The methodology described here is of broad relevance to the scientific and biomedical communities as it can be applied to any material system and volumetric imaging modality capable of resolving structural reinforcement fibres to a level where image-based fibre tracing is possible. Other imaging modalities such as confocal and multiphoton microscopy which can resolve individual fibres and have proven compatibility with in situ loading will also benefit from this measurement approach. The ability to perform detailed characterisation of numerous individual collagen fibres from in situ imaging of intact tissues and structures goes some way to enhance our fundamental understanding of tissue biomechanics and insight to discover structures which cause tissue regions to be more susceptible to damage. In addition to experimental studies, this approach generates rich and detailed information vital for future structural model development and validation.

This study provides insights into variations in IVD fibre architecture between anterior and posterior-lateral regions. Clinical observations show that damage most likely occurs in the posterior-lateral region of human disc [6,7] and that disease progression is related to cell mechanosensing in a changing fibrous environment [10]. There is also growing evidence of regional variation in disc fibre architecture [2,19,20,42], mechanical properties and residual strain [10,17,18], thus emphasising the importance and need for studying the IVD fibrous environment in intact samples as characterised here. Tissue morphology which has lower flexibility capacity and a reduced fibre recruitment at higher loads, as found in the posterior-lateral region, are indicative of decreased compliance, increased load transfer which leads to a higher overload susceptibility and eventual tissue damage.

CRediT authorship contribution statement

C.M. Disney: Data curation, Formal analysis, Writing – original draft, Writing – review & editing. J. Mo: Data curation, Writing – review & editing. A. Eckersley: Data curation, Writing – review & editing. A.J. Bodey: Data curation, Writing – review & editing. J.A. Hoyland: Writing – review & editing. M.J. Sherratt: Writing – review & editing. A.A. Pitsillides: Writing – review & editing. P.D. Lee: Writing – review & editing. B.K. Bay: Data curation, Formal analysis, Writing – review & editing.

Declaration of Competing Interest

The authors declare that they have no known competing financial interests or personal relationships that could have appeared to influence the work reported in this paper.

Appendix. Supplementary materials

Suppl. Video 1

Overview of anterior AF region of interest image volume and traced fibres. Transverse slice of the disc is shown. The anterior region of interest is highlighted and render shown. Anterior render is clipped from the outer lamella to inner lamella showing collagen fibre bundles alternating orientation between adjacent lamellae. Upon reverse clipping, traced fibres are revealed with displayed colour map indicating alternating fibre bundle orientation. Rendered image volume is displayed over the traced fibres.

Suppl. Video 2

Endplate-disc boundary. Sagittal slice of the sample is shown. A region at the endplate-disc boundary is selected and image volume render shown. White-grey indicates calcified endplate, orange-yellow shows cartilaginous endplate and AF attachment.

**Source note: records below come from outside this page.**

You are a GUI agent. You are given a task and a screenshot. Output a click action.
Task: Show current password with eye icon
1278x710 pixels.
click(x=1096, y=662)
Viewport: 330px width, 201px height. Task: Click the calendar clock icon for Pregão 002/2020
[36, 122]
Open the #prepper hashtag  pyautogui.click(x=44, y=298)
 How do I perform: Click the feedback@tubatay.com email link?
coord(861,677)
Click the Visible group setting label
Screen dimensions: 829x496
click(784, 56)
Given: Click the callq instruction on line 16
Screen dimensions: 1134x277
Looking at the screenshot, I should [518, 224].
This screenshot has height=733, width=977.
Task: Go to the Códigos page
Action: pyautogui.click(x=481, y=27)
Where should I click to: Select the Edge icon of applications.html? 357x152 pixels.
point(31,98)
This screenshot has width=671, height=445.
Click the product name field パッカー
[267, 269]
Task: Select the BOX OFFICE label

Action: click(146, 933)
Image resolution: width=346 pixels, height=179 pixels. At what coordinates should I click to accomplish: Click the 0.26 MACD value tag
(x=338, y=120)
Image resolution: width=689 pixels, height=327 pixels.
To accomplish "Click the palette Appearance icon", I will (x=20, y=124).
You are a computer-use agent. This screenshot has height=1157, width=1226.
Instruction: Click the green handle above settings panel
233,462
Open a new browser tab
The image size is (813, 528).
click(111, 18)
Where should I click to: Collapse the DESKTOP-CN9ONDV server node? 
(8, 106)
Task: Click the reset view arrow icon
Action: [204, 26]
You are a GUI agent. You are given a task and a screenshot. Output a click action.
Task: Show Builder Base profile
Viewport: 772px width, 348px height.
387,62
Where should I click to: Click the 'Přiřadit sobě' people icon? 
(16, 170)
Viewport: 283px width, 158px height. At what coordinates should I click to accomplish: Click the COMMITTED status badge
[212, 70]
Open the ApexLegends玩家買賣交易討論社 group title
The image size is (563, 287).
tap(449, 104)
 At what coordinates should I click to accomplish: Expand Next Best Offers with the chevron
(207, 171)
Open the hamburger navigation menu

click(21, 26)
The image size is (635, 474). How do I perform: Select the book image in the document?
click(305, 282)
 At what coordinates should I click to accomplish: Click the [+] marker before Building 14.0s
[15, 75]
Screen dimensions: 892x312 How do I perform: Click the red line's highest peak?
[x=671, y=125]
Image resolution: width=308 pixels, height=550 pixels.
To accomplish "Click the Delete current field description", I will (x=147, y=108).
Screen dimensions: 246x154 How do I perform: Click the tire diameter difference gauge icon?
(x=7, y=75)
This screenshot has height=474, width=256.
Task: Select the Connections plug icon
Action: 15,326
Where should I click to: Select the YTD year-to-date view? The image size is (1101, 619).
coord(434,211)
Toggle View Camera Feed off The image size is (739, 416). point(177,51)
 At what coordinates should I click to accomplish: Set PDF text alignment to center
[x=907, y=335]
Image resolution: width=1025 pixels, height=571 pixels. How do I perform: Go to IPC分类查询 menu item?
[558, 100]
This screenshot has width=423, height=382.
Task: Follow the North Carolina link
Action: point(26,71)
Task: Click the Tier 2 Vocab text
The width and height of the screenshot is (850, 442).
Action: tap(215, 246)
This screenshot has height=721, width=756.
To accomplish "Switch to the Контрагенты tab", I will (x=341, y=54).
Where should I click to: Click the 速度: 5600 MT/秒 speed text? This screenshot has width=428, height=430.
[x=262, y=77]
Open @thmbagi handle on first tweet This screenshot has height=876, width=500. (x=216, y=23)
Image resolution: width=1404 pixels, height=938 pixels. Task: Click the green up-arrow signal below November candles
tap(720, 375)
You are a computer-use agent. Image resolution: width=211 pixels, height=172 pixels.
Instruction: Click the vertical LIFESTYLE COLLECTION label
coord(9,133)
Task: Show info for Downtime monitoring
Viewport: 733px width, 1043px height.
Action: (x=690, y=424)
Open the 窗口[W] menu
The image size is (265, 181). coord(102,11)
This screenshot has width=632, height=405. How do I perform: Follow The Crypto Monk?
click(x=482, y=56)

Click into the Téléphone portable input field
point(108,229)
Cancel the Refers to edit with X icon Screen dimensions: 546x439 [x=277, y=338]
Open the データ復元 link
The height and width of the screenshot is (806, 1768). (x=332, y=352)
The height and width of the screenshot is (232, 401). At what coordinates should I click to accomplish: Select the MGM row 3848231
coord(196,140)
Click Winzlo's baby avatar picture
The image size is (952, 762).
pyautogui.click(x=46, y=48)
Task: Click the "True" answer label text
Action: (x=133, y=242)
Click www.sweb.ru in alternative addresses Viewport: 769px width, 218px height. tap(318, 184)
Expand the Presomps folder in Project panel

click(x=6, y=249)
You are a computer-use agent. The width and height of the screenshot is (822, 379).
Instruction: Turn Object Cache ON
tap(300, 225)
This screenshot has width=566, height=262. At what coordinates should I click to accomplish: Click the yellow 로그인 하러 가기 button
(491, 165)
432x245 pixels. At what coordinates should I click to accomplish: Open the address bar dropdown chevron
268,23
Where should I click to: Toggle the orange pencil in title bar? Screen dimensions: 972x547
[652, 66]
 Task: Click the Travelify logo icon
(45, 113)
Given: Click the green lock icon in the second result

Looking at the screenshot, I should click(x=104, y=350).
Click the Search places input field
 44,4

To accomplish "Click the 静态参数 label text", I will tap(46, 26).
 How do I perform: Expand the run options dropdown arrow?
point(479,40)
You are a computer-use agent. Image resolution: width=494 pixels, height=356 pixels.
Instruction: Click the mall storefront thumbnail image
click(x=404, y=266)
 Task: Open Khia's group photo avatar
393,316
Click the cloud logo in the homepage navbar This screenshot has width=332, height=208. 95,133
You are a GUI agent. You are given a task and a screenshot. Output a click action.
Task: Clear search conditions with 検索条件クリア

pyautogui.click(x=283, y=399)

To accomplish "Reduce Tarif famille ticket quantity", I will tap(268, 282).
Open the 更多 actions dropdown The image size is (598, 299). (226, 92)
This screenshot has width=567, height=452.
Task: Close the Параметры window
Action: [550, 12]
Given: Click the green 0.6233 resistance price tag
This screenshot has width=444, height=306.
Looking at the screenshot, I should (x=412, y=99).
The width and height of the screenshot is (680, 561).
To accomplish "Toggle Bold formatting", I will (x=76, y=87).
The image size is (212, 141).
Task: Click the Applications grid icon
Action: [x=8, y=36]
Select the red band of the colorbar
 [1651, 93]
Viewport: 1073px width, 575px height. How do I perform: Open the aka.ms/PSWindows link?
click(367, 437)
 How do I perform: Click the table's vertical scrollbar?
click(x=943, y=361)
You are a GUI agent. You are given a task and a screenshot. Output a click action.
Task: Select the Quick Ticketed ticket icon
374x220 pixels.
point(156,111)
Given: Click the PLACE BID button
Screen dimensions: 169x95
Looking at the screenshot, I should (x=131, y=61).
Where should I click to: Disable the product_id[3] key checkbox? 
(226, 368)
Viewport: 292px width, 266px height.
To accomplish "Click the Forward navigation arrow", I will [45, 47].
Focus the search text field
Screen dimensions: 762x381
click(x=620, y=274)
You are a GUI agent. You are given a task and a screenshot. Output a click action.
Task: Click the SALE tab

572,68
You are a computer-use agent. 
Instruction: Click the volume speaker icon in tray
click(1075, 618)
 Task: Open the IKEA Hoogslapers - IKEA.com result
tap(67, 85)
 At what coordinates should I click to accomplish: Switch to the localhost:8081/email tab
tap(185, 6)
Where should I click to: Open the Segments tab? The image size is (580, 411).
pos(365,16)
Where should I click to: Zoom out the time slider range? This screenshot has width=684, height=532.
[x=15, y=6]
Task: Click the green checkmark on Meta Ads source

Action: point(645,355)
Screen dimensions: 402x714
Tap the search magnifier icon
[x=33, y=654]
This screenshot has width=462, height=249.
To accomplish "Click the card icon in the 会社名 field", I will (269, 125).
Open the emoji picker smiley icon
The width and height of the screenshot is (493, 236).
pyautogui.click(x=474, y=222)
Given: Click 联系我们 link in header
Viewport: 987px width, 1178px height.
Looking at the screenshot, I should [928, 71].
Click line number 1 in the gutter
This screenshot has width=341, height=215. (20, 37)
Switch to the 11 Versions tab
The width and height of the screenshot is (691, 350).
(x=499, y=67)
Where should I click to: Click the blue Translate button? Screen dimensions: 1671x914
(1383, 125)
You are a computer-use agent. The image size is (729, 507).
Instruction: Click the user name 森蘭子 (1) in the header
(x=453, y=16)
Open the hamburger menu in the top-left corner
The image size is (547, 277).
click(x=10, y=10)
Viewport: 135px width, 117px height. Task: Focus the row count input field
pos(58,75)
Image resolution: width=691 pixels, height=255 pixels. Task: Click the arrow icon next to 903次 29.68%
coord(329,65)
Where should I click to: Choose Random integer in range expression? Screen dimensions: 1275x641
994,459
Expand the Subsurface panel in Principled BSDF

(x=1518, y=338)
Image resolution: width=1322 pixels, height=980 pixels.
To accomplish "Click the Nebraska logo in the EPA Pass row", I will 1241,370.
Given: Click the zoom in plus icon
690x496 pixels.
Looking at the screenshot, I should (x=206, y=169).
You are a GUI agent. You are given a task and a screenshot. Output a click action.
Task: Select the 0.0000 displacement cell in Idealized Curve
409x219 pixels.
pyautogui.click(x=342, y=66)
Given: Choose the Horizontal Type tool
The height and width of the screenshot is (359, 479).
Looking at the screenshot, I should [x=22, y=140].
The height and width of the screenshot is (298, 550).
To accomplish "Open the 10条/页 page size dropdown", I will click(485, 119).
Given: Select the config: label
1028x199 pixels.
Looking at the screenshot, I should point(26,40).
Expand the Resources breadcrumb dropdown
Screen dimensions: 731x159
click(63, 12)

Importantly structures at this boundary can be resolved with our improved imaging results.

Suppl. Video 3

Points exported from Avizo fibre tracing for anterior region of interest, grouped and labelled by lamellae. Note that points are not regularly spaced along each fibre.

Suppl. Video 4

Lamellae labelled fibre point cloud for anterior region of interest. Points were seeded at regularly spaced intervals (5 voxels/ 8 µm) along each fibre.

Suppl. Video 5

Digital volume correlation tracked displacement of the lamellae labelled point cloud for anterior region of interest. Measurement points were spaced every 8 µm along each fibre and tracked using digital volume correlation. Compression (from the bottom) of the sample can be seen. This visualisation importantly shows that discrete fibres can be tracked using digital volume correlation.